The blood DNA virome in 8,000 humans

Abstract

The characterization of the blood virome is important for the safety of blood-derived transfusion products, and for the identification of emerging pathogens. We explored non-human sequence data from whole-genome sequencing of blood from 8,240 individuals, none of whom were ascertained for any infectious disease. Viral sequences were extracted from the pool of sequence reads that did not map to the human reference genome. Analyses sifted through close to 1 Petabyte of sequence data and performed 0.5 trillion similarity searches. With a lower bound for identification of 2 viral genomes/100,000 cells, we mapped sequences to 94 different viruses, including sequences from 19 human DNA viruses, proviruses and RNA viruses (herpesviruses, anelloviruses, papillomaviruses, three polyomaviruses, adenovirus, HIV, HTLV, hepatitis B, hepatitis C, parvovirus B19, and influenza virus) in 42% of the study participants. Of possible relevance to transfusion medicine, we identified Merkel cell polyomavirus in 49 individuals, papillomavirus in blood of 13 individuals, parvovirus B19 in 6 individuals, and the presence of herpesvirus 8 in 3 individuals. The presence of DNA sequences from two RNA viruses was unexpected: Hepatitis C virus is revealing of an integration event, while the influenza virus sequence resulted from immunization with a DNA vaccine. Age, sex and ancestry contributed significantly to the prevalence of infection. The remaining 75 viruses mostly reflect extensive contamination of commercial reagents and from the environment. These technical problems represent a major challenge for the identification of novel human pathogens. Increasing availability of human whole-genome sequences will contribute substantial amounts of data on the composition of the normal and pathogenic human blood virome. Distinguishing contaminants from real human viruses is challenging.

Fig 1. Study design.

The flowchart summarizes the steps followed to identify viral content in the human blood DNA from whole-genome sequencing reads.

Fig 2. Viral content.

The heatmap shows the presence of reads of viral nature in sequencing reactions of blood from 8,240 individuals. Extensive phage and other viral DNA is found in sequencing reactions, but it is almost universally associated to including phiX174 phage spike-in in the reaction (used in 60% of samples). For reference, we include the ubiquitous identification of human endogenous retrovirus (HERVs) sequences in the pool of unmapped reads.

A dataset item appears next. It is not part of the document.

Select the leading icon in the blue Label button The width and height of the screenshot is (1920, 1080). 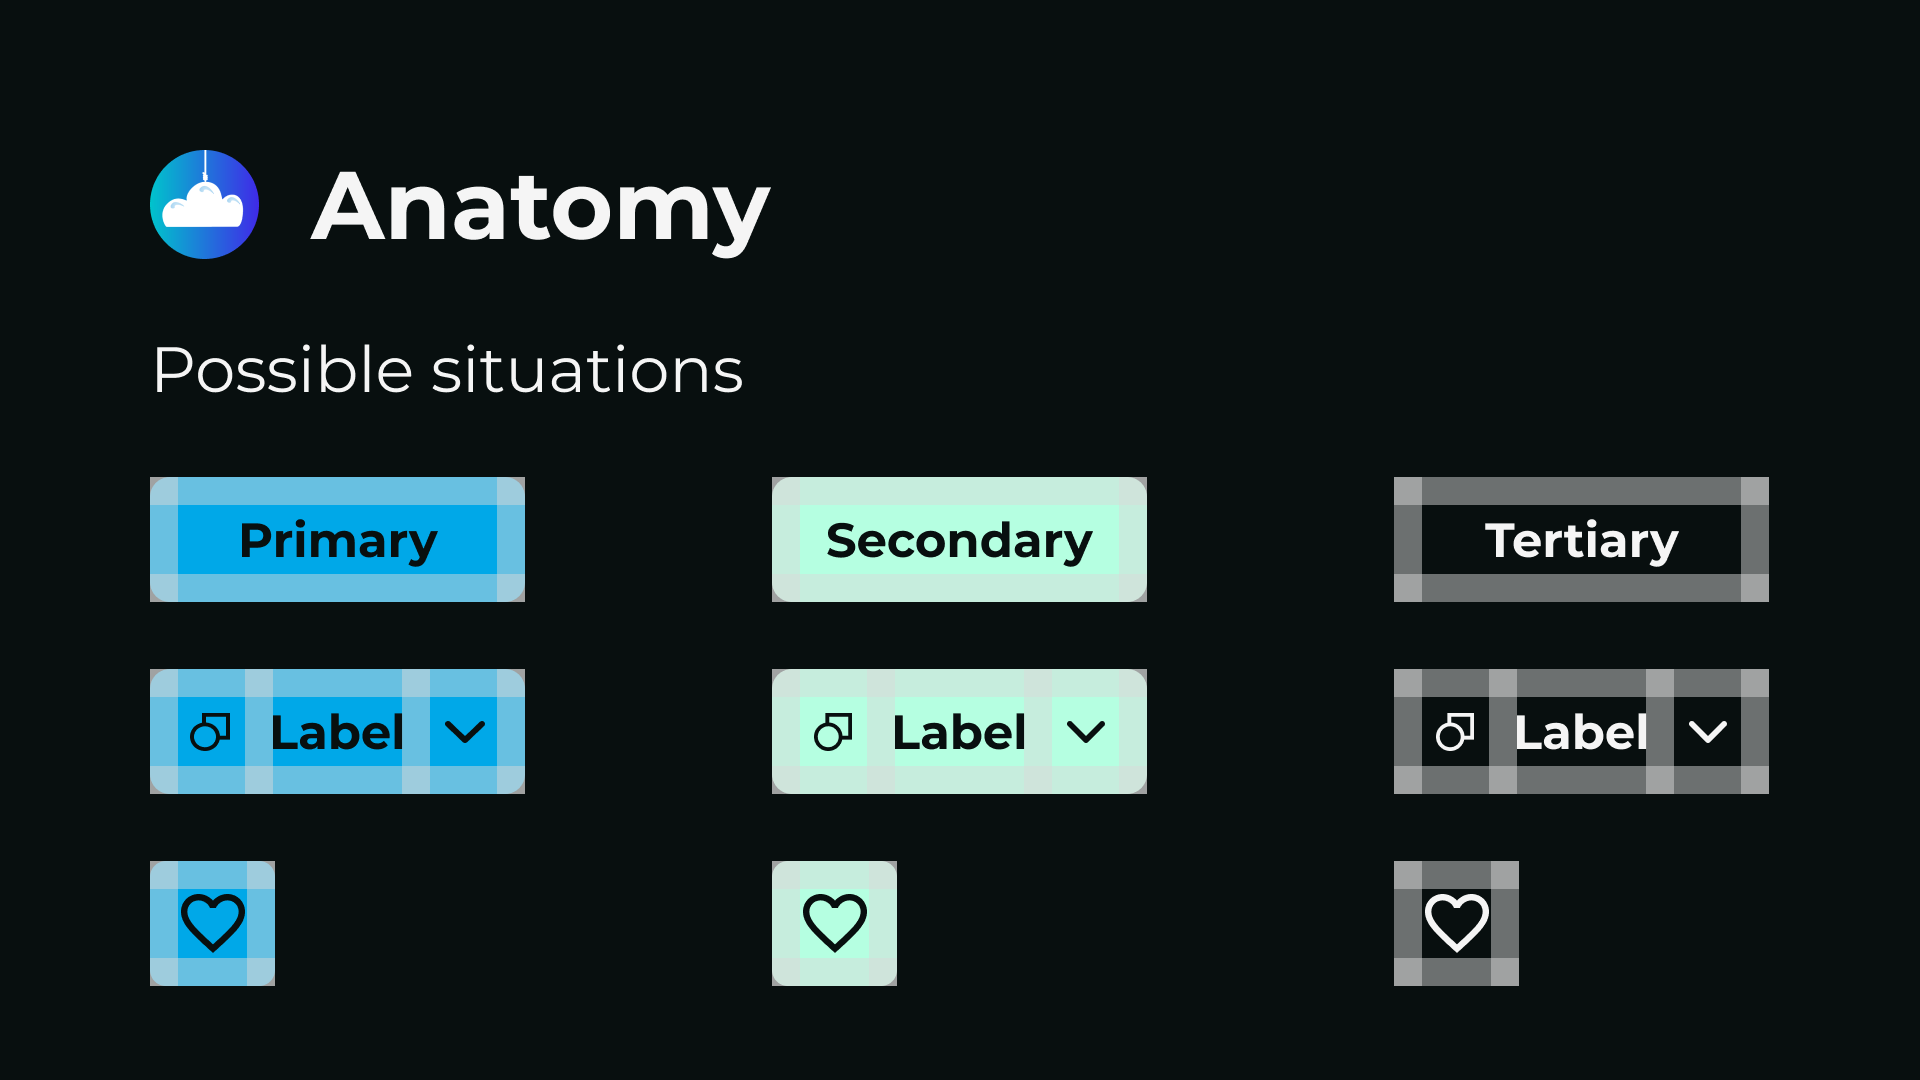211,731

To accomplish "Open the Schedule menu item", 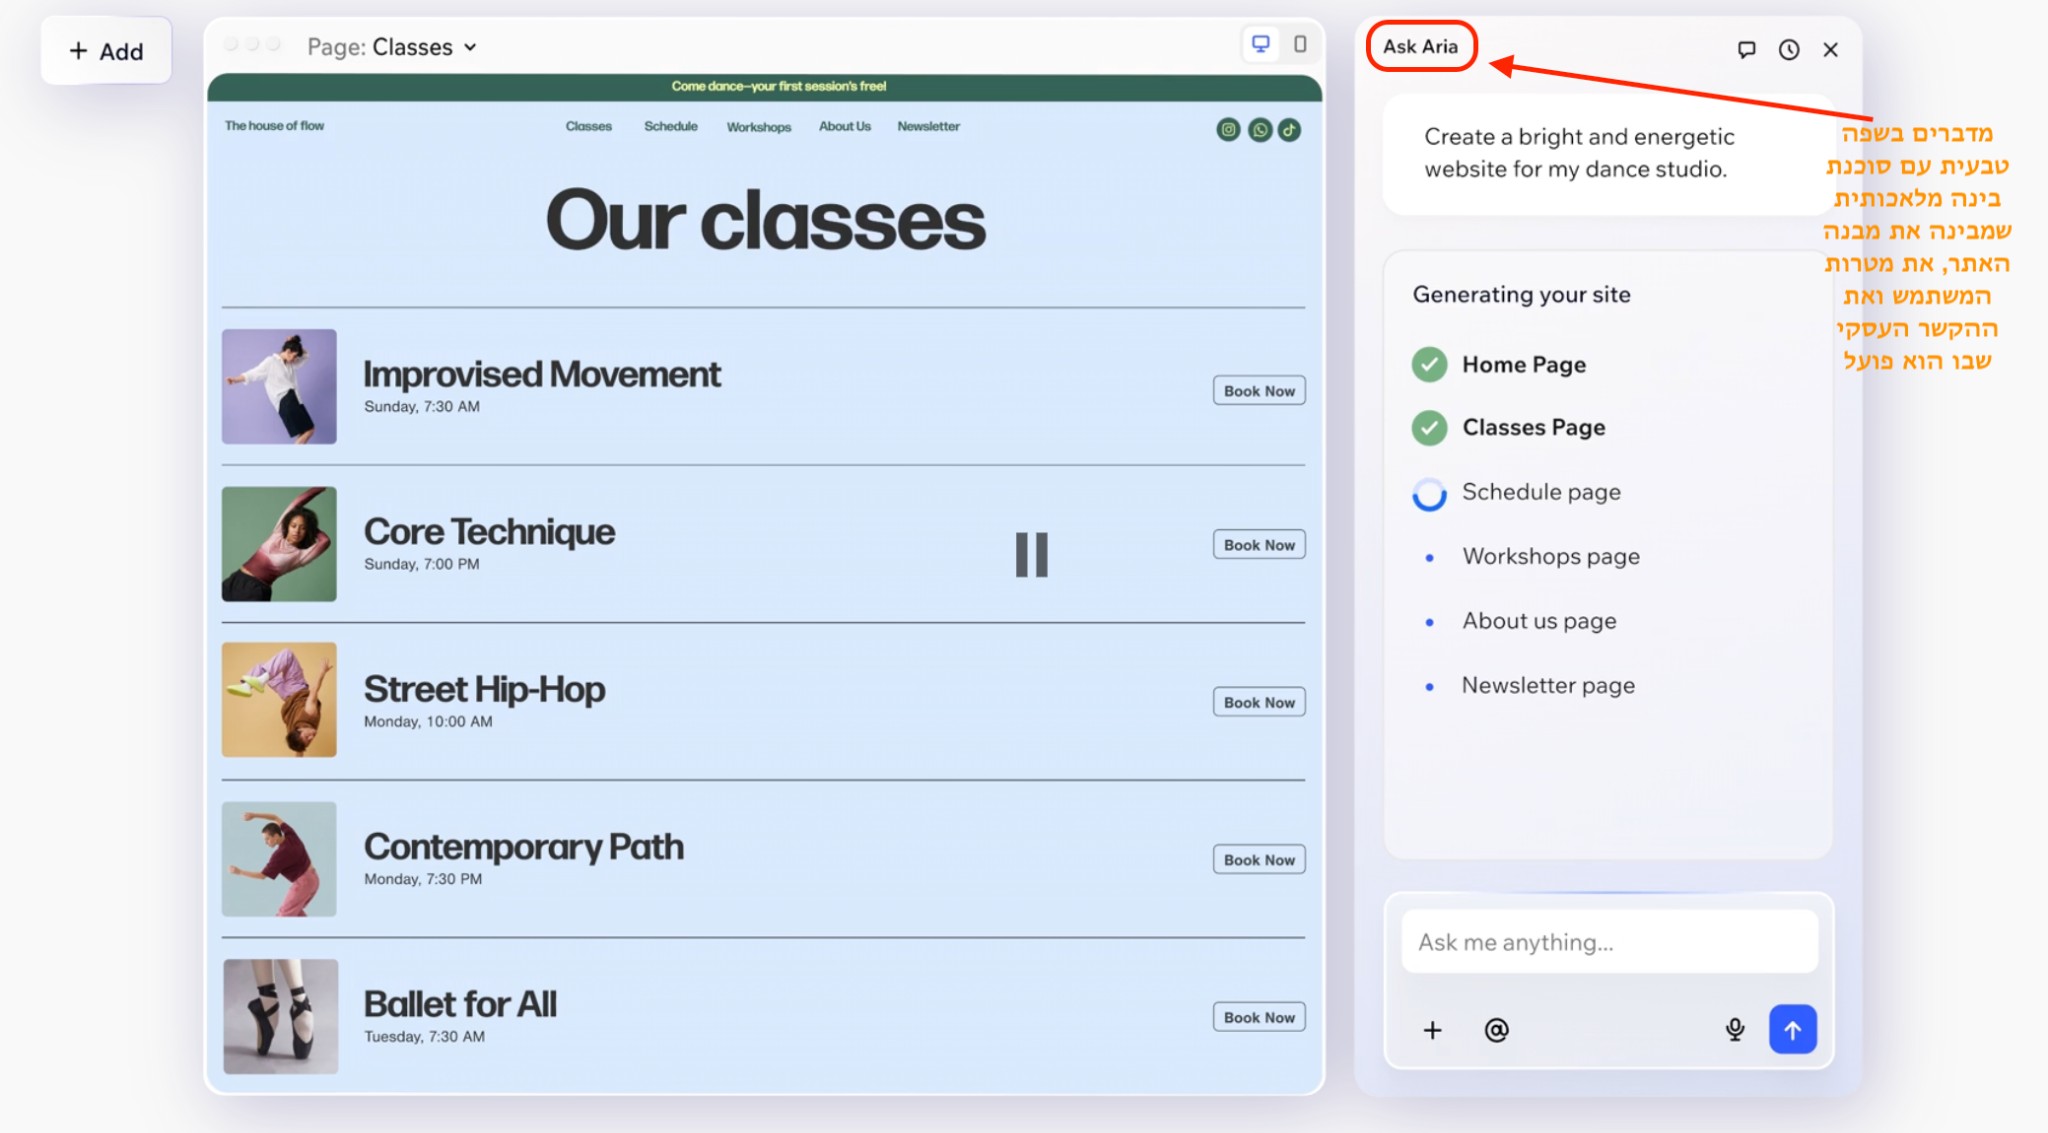I will (670, 126).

Fig 3. Prevalence and abundance of human DNA viruses and retroviruses in 8,240 individuals.

A. Frequency of 19 human viruses in the study population ranked according to their prevalence. B. The viral load of human viruses represented on the x-axis as genome copies per 100,000 human cells; the bar represents the median.

Fig 4. Genome coverage of selected human viruses.

Shown are the alignment of reads contributed by all individuals carrying the corresponding virus. The depth of coverage (y-axis) changes in scale as a reflection of the viral abundance and prevalence. Gaps in coverage (e.g., in EBV) generally reflect repetitive regions that are masked during data processing.

Fig 5. Integration of human herpesvirus 6.

The two populations of HHV6A andHHV6B are present in a bimodal distribution. The frequency of integrated viruses, at approximately 0.5 per cell corresponds to the haploid nature of the integration in the case of inherited, vertical transmission—from one of the parents. The identification of chimeric reads, or paired human-virus reads is shown for a substantial proportion of integrated HHV6 (green dots). The bar represents the median.

Fig 6. Relative proportion and viral load in the context of age, sex and ancestry.

The relative proportion, normalized to 100% for visualization purposes (A, C and E) and distribution of observed viral loads (B, D and F) are depicted for the 8 viruses that have the largest prevalence in the study. Among the 4,505 with demographic information, the ancestries were: EUR, European = 3,048; AFR, African = 665; MDE, Middle Eastern = 94; EAS, East Asian = 91; CSA, Central South Asian = 54; AMR, Admixed American = 8; Multi-Racial and Others = 545.